TASK DATA:
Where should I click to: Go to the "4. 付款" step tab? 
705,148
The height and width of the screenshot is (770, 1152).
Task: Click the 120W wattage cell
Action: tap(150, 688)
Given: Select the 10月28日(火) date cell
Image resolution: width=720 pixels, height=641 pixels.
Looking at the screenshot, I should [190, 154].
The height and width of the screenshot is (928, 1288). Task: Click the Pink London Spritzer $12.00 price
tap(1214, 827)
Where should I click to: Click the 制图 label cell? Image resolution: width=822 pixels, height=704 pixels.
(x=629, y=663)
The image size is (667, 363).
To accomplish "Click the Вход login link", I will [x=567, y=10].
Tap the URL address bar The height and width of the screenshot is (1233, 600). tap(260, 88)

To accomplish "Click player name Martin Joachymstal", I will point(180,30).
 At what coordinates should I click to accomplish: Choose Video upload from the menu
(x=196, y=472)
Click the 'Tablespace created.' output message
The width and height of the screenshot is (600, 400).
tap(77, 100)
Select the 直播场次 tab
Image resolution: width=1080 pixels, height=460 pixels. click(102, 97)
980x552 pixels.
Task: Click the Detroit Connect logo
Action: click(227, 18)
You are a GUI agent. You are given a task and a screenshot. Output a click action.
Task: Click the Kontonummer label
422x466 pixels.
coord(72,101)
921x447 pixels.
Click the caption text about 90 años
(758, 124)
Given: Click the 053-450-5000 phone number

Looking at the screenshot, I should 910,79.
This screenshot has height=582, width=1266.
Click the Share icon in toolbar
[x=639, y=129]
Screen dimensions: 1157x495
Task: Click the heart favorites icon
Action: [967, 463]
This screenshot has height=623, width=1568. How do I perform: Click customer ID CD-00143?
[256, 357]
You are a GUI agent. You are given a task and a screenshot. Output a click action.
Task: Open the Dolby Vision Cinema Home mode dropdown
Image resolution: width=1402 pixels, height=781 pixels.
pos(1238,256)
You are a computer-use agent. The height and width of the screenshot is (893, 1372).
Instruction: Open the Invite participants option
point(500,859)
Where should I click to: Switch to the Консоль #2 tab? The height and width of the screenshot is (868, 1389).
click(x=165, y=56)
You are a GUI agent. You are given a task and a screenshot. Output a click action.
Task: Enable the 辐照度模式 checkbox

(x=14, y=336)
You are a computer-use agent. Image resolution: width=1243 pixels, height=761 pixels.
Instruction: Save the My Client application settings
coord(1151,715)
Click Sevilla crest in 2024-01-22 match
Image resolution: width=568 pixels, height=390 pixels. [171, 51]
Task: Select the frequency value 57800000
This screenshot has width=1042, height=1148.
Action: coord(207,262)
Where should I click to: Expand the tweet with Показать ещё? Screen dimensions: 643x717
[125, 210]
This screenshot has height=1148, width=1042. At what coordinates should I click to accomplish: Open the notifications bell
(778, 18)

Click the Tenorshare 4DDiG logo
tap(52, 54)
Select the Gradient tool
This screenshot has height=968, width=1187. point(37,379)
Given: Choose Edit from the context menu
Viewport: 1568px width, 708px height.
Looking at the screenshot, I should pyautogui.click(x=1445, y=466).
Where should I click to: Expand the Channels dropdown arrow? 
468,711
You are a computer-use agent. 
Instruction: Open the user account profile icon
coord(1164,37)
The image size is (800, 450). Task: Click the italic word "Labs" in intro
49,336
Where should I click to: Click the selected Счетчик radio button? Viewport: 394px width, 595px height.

WORK INSTRUCTION: Every line above carrying the word "will" needs to be shown.

ANSWER BELOW:
To accomplish "Click the Вход login link", I will [x=567, y=10].
To accomplish "Click player name Martin Joachymstal", I will point(180,30).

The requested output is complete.